I honestly believe that hiding complexity behind a closed door does not eliminate it. However, a lot of software and service vendors have a vested interest in convincing people otherwise. And, historically, they've had all sorts of great platforms for doing so. Who doesn't enjoy a free day out of the office, with lunch provided?
It's also much easier to hide complexity than it is to remove it. One can be accomplished with (relative) turnkey solutions, generally without ever having to leave the comfort of your computer. Whereas the other generally requires long hours standing in front of a chalkboard and scratching your head.
On the other hand, hiding complexity behind closed doors can be a very valuable thing, if it lets you keep track of who knows about the complexity behind each. I can't count the number of issues I've encountered that would have taken minutes instead of hours if only I'd known which specific experts I needed to talk to.
> It's also much easier to hide complexity than it is to remove it.
There are multiple ways to hide complexity. Some of them make it easier to remove (eg, refactoring), others make it nearly impossible to remove. In a service market there’s a perverse incentive to move toward the latter.
There is an element of _how_ as well. You could create simple monoliths or overengineered microservices. Or, complex monoliths with heavy coupling vs cleanly designed microservices with clear separations of concern.
> Are microservices meant to separate data too? As in, each service has its own database.
Yes.
> Wouldn't that lead to non-normalisation of the data
Yes. But it's not as bad as it sounds. That is how data on paper used to work, after all.
Business rules (at least ones that have been around for more than 5--10 years) are written with intensely non-normalised data in mind.
Business people tend to be fine with eventual consistency on the scale of hours or even days.
Non-normalised data also makes total data corruption harder, and forensics in the case of bugs easier, in some ways: you find an unexpected value somewhere? Check the other versions that ought to exist and you can probably retrace at what point it got weird.
The whole idea of consistent and fully normalised data is a, historically speaking, very recent innovation, and I'm not convinced it will last long in the real world. I think this is a brief moment in history when our software is primitive enough, yet optimistic enough, to even consider that type of data storage.
And come on, it's not like the complete consistency of the data is worth that many dollars in most cases, if we actually bother to compute the cost.
There's a progression ever developer that grew up on SQL Server/relational data needs to go through...
1. The models (plural intended) of a business are not necessarily a relational. There could be an upstream/downstream relationship. There could be an event-based relationship. There may be no relations at all (documents are handy in these scenarios).
Stop assuming you start with an entity relation diagram. That's an immediate limiting factor when listening to the business describe their processes.
2. There is no such thing as immediate updates to any database. There is _always_ latency. Build software understanding this.
3. Operational data and Analytical data are TWO DIFFERENT THINGS. (sorry for the shouting)
Operationally, I only need concern myself with the immediate needs of the user or process. If I'm doing "something" to the customer domain, I don't need to know or do anything else. If I'm doing something to the order domain, I may need to notify some other domains of what I'm doing or have done, but that's secondary and not _immediately important_. Inventory systems should have built-in mechanisms for levels and never need to know the exact up-to-date figures.
My operational domains can notify whole other systems on changes in data.
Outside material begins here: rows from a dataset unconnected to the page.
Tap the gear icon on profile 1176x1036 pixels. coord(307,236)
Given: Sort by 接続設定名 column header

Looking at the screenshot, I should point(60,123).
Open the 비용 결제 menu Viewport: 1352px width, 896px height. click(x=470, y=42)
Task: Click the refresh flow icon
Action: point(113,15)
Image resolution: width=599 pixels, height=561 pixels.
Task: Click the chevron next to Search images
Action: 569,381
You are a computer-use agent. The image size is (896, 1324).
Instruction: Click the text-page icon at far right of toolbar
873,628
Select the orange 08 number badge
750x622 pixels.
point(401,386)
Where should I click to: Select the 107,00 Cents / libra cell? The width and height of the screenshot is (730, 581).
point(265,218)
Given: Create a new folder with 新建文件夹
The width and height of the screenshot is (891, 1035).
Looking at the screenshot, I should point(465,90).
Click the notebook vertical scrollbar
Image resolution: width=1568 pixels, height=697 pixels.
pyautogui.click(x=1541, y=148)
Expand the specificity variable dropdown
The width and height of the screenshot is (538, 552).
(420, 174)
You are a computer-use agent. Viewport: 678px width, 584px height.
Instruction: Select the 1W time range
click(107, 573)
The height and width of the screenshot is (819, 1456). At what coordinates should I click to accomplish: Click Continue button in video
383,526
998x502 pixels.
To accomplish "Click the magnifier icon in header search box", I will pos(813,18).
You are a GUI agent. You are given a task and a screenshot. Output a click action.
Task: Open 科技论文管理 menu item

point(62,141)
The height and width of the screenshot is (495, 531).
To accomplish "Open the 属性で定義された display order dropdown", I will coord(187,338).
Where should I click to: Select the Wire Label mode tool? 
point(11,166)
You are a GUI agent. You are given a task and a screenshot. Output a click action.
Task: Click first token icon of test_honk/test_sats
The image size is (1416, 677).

So your analytical system can subscribe to these changes and normalize that data all it wants. I can even build user interfaces that display both operational and analytical data.
Micro-services are brilliant at operational domain boundary adherence. Events are brilliant at notifying external boundaries of change.
The caveat I point out to my clients is that thinking in this way is very different than we're used to and often comfortable with. It takes time to identify the best boundaries and events for the models of a business. But if you put in that time, the result will be software that your business personnel can actually understand.
> Are microservices meant to separate data too? As in, each service has its own database.
Ideally yes, to scale.
Sometimes you have a service with obvious and easy-to-split boundaries, and microservices are a breeze.
Some things that are easy to turn into microservices: "API Wrapper" to a complex and messy third-party API. Logging and data collection. Sending emails/messages. User authentication. Search. Anything in your app that could become another app.
However, when your data model is tightly coupled and you need to choose between tradeoffs (data duplication), having bigger services, or even keeping it as a monolith.
Btw, if you don't care about scalability, sharing a database is still still not the best idea. But you can have a microservice that wraps the database in a service, for example. Tools like Hasura can be used for that.
It should be about constructing software in partnership with the business and reducing complexity with modeled boundaries.
You can leverage the cloud to do some interesting things, but the true benefit in is _what_ you construct, not _how_.